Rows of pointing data

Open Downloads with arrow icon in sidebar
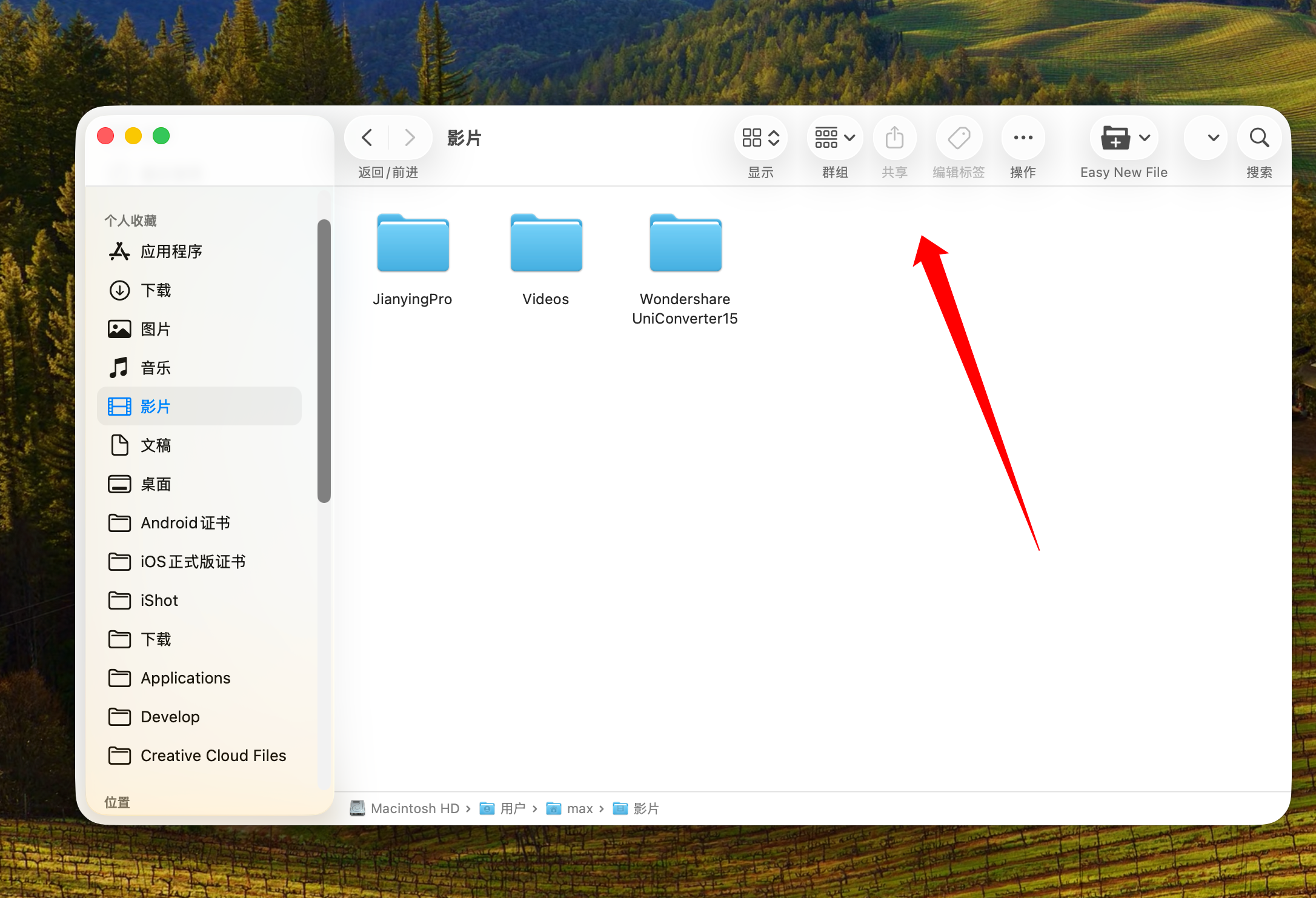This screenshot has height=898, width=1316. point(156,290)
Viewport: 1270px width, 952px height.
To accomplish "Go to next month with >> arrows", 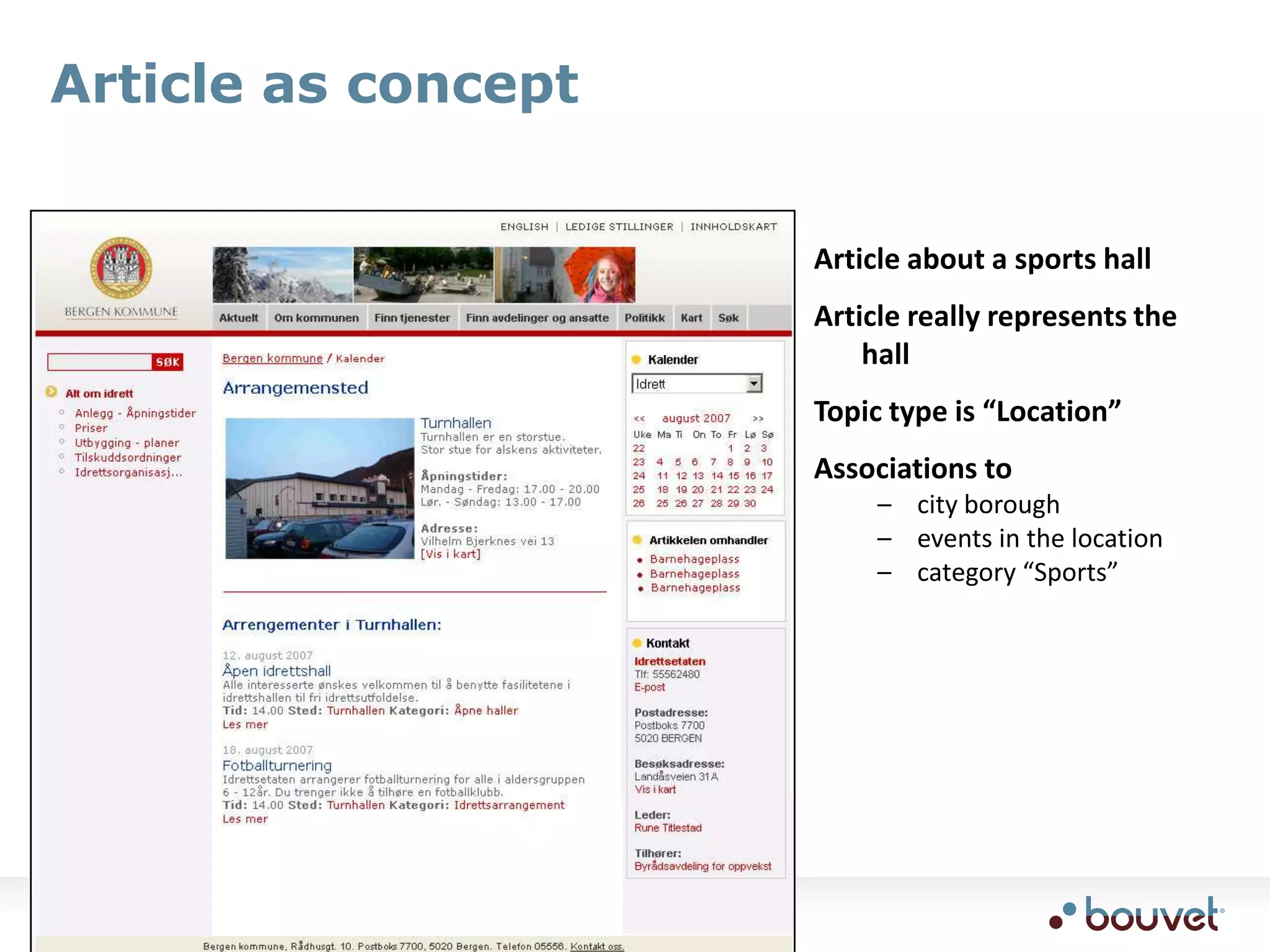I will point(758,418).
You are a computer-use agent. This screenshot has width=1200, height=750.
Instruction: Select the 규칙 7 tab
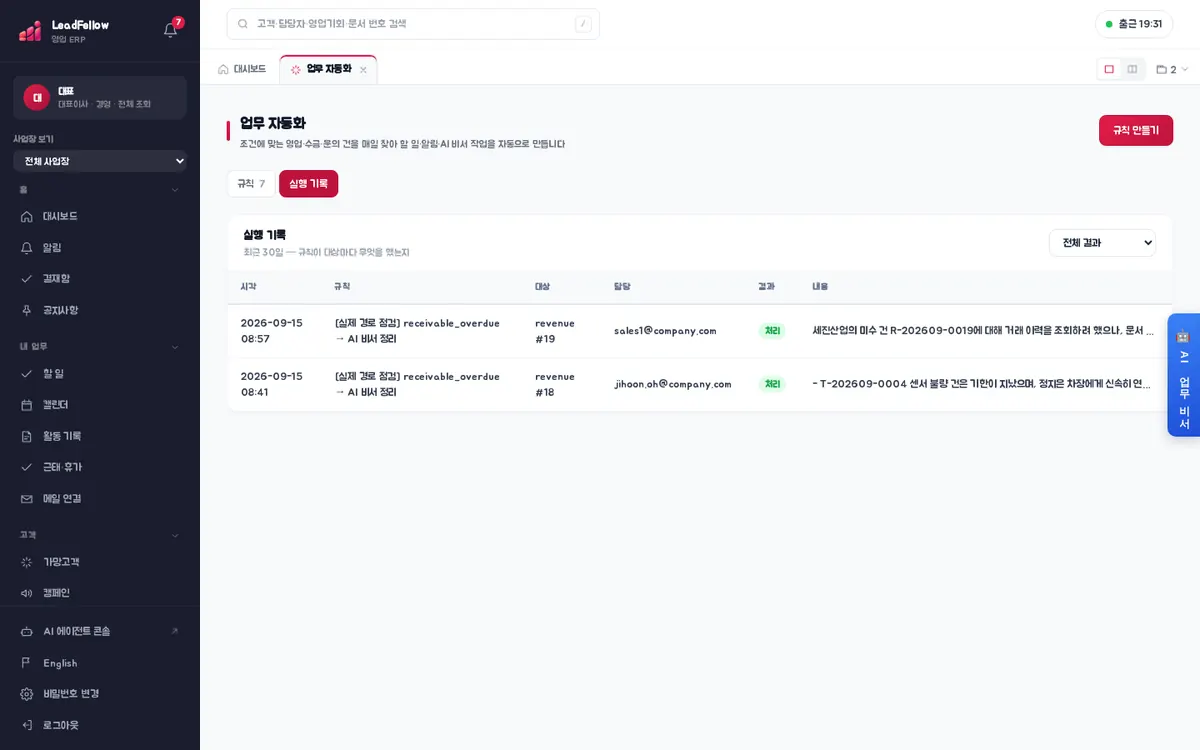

WHAT NEEDS TO BE DONE: Replace "agent" with "assistant" in the lines running from the one containing "You are a computer-use" through the last line, and give those lines back with nothing else changed. Omit the picture from your answer.

WRITTEN REPLY:
You are a computer-use assistant. This screenshot has width=1200, height=750.
Instruction: Select the 규칙 7 tab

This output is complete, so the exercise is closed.